Copy out the material below word for word, starting with the line that contains "ASSEMBLY OF MANITOBA" and going on through the line that contains "[x=214, y=352]". Leave the pictures out of your copy.

EXCERPTED DATA>
"""
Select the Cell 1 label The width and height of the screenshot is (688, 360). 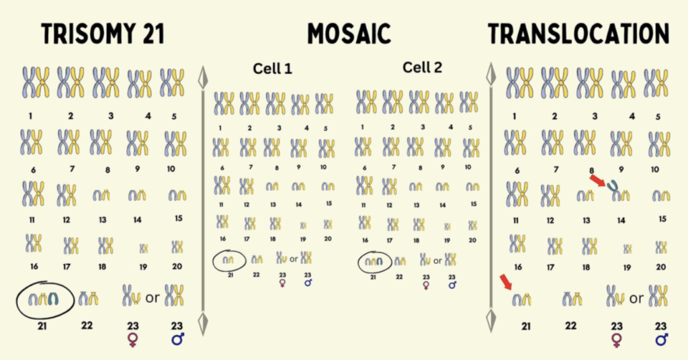click(273, 69)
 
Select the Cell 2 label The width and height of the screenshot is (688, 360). click(423, 67)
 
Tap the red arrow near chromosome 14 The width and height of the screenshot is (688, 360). click(597, 180)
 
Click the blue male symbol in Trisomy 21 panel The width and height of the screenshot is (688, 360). click(177, 339)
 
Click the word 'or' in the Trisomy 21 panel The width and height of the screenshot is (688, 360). click(153, 297)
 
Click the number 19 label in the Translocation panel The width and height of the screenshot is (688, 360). click(627, 267)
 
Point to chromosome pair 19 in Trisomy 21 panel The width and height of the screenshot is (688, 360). click(143, 249)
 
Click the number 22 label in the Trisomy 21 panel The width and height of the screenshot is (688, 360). click(87, 326)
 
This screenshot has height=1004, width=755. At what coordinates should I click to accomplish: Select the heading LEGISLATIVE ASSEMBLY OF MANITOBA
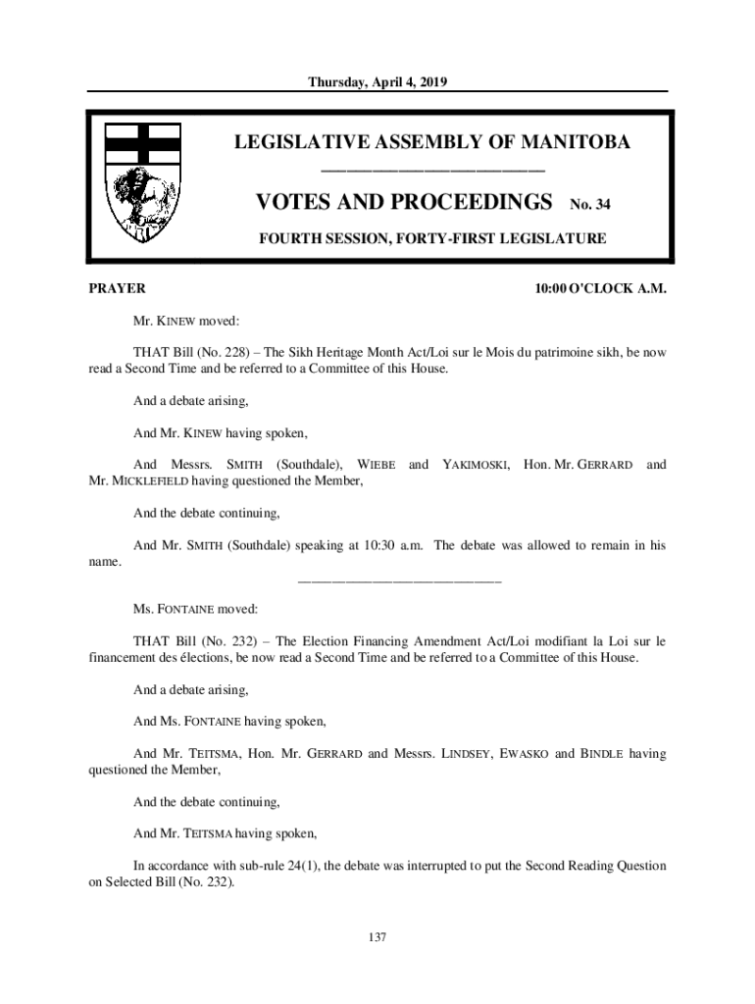[x=431, y=143]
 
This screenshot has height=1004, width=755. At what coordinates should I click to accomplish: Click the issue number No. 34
[x=593, y=206]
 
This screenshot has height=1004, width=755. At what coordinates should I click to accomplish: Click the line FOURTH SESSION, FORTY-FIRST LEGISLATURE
[x=431, y=238]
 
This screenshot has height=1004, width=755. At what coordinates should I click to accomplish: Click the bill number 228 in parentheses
[x=214, y=352]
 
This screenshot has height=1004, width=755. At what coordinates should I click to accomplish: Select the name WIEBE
[x=377, y=464]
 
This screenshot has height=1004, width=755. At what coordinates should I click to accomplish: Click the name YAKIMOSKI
[x=476, y=464]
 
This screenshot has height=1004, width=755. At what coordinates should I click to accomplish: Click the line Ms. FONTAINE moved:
[x=195, y=609]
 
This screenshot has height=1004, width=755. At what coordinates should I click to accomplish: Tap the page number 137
[x=378, y=938]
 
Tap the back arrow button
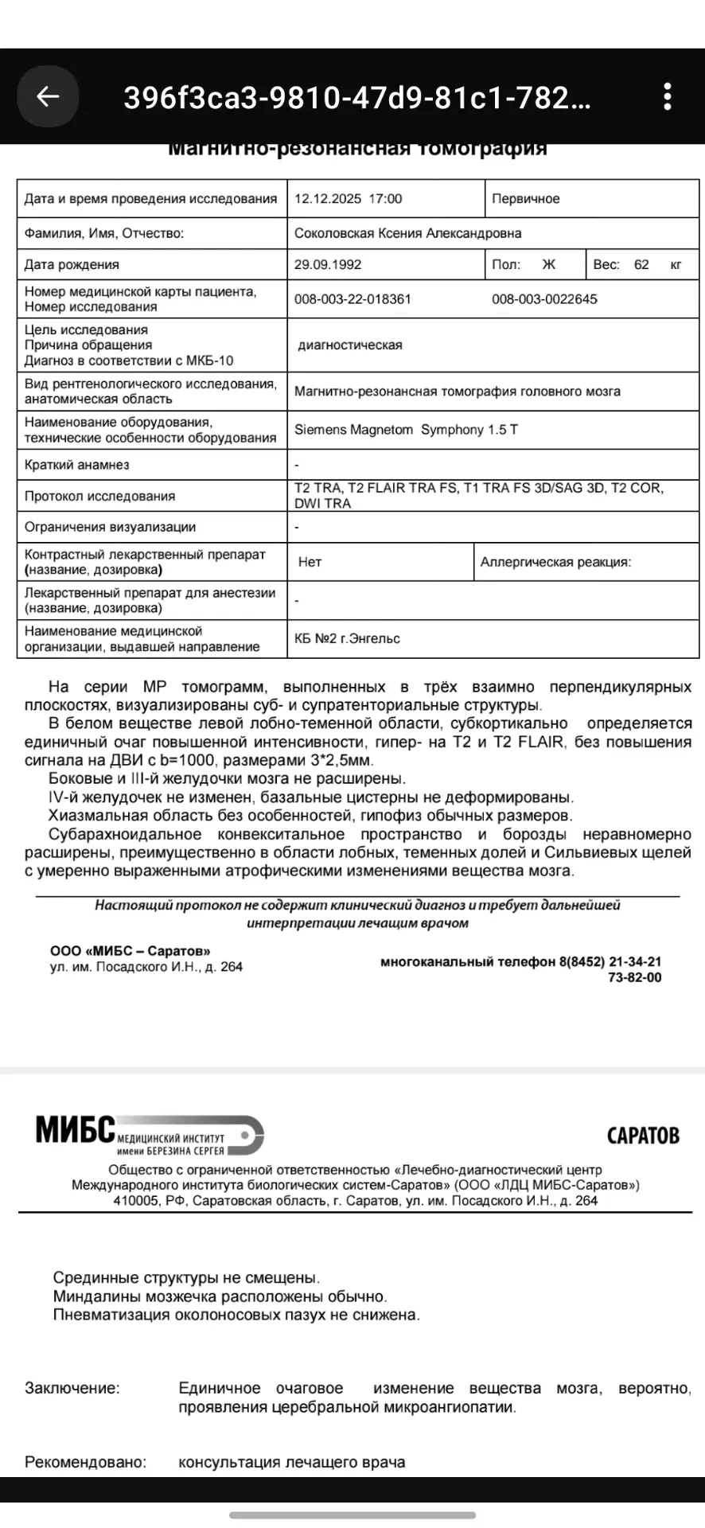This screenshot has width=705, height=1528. click(x=48, y=96)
"""
WRITTEN SOLUTION>
This screenshot has height=1004, width=755. At what coordinates should I click to accomplish: Select the heading LEGISLATIVE ASSEMBLY OF MANITOBA
[x=431, y=143]
 
This screenshot has height=1004, width=755. At what coordinates should I click to accomplish: Click the issue number No. 34
[x=593, y=206]
 
This screenshot has height=1004, width=755. At what coordinates should I click to accomplish: Click the line FOURTH SESSION, FORTY-FIRST LEGISLATURE
[x=431, y=238]
 
This screenshot has height=1004, width=755. At what coordinates should I click to accomplish: Click the bill number 228 in parentheses
[x=214, y=352]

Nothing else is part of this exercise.